Cette dernière essaya tant bien que mal de nager, mais il lui semblait que ses jambes s’enfonçaient toujours plus profondément dans une vase insoupçonnée. Des mains agressives, sorties de nulle part, semblaient la retenir, l’attirant au plus profond de la terre. Elle essayait de crier, mais l’eau croupie se déversait en trombe dans sa gorge. Las ! Son goitre infâme s’engouffra dans les flots sauvages que fit naître ses mouvements forcenés. Son visage effaré ne tarda pas à disparaître, laissant place à des bulles qui éclatèrent un instant sous les yeux rieurs de la déesse.


***


N’allez pas croire, lecteur rompu aux fins dramatiques qui peuplent ce recueil, qu’il s’agisse encore une fois de broyer du noir, de sombrer dans le désespoir et la violence, puisqu’ici la chute de cette pièce - n’ayons pas peur des répétitions - est positive. Et là voici, en peu de mots.

L’âme de Ludivine remplaça celle d’une autre femme déçue par les promesses de la fontaine et captive d’icelle, une malédiction qui pourrait sembler terrible, mais qui ne déplut en rien à notre héroïne - si tant est que nous puissions la qualifier ainsi.

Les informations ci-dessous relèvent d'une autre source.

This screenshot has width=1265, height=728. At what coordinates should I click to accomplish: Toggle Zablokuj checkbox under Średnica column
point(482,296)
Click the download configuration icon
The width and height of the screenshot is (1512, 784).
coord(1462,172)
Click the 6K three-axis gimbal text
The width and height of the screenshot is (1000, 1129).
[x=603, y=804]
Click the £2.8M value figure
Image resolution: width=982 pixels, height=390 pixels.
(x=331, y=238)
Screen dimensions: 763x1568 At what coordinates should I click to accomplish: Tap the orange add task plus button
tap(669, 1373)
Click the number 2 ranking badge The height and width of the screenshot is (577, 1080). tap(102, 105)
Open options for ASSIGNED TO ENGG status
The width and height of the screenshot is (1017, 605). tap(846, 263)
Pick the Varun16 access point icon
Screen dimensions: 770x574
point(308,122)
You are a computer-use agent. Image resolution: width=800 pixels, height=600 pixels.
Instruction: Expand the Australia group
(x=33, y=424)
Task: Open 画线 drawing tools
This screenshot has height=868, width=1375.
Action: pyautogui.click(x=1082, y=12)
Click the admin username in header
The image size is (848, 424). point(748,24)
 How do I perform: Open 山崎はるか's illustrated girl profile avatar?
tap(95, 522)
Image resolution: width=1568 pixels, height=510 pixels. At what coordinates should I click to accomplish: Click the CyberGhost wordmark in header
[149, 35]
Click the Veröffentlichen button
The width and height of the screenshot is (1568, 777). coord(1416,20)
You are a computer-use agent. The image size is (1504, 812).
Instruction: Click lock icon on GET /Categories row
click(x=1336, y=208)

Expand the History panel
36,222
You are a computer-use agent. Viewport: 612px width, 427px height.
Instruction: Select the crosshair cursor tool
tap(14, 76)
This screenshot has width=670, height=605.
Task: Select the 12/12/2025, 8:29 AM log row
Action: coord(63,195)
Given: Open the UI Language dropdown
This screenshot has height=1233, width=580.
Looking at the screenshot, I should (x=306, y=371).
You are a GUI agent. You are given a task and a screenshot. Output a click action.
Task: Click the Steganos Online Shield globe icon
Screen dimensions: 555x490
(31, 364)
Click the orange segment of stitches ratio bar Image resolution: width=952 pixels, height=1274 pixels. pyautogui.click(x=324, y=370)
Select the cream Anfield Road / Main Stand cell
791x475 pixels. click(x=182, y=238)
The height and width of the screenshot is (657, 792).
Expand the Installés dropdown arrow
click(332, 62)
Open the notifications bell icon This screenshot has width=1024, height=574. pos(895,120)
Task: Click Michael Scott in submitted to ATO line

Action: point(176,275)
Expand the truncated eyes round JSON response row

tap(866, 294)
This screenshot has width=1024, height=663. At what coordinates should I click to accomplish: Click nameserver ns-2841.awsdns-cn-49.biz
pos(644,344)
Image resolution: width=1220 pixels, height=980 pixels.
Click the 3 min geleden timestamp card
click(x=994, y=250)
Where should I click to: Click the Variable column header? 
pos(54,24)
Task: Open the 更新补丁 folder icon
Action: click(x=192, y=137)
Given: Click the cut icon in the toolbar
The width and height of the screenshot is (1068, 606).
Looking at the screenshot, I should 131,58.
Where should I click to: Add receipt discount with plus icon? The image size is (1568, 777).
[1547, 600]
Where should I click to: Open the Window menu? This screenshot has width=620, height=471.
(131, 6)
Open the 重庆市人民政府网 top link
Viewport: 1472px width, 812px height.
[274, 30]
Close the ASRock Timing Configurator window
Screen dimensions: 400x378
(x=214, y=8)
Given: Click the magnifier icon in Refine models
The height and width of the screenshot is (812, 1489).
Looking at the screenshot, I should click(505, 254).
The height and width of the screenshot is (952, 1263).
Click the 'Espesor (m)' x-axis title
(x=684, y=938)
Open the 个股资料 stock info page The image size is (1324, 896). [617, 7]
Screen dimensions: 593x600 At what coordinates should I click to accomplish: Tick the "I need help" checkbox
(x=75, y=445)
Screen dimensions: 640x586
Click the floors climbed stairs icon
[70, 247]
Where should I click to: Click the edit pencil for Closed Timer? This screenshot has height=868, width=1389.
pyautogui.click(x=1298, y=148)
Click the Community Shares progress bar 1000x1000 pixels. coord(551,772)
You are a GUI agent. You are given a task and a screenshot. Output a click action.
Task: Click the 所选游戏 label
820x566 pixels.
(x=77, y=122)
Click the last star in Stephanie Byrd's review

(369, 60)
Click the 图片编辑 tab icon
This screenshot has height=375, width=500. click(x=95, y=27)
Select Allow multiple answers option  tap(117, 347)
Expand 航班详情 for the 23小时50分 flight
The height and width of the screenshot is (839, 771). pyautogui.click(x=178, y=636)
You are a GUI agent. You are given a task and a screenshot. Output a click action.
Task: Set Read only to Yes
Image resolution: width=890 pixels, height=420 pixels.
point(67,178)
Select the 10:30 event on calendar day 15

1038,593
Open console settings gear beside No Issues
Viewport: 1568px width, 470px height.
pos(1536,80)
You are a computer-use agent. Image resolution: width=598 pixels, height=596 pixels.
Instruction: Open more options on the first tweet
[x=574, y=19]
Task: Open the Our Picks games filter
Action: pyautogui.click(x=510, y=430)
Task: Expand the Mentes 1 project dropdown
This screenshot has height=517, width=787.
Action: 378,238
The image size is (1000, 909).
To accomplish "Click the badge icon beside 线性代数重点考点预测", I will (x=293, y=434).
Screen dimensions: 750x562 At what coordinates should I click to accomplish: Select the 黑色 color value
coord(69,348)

En effet, Ludivine fut heureuse de cette nouvelle prison puisque les gens lui parlaient, lui jetaient quantité d’oboles et ne manquaient jamais de lui confier mille espoirs et secrets ; voilà qui était fort charmant !

Et ce n’est pas tout : parfois, la nuit, des hommes aventureux venaient reluquer ses formes appétissantes, mises en valeur par la lumière sélénienne. Ces fantoches se masturbaient devant elle : chaque fois elle tombait en pâmoison de les voir ainsi livrés à ses désirs, et leur chuchotait quelques-uns de ses fantasmes pour qu’ils nourrissent ses flots rances de leur aigre semence.

Comblée d’un bonheur infini, Ludivine irradiait. Aurait-elle espéré un jour que son vœu fût exaucé, et qui plus est d’une si belle manière ? Elle était belle, aimée et au-delà. Quant à la morale de cette étrange histoire, il n’appartient qu’à vous de la déceler - ou l’inventer, c’est encore mieux.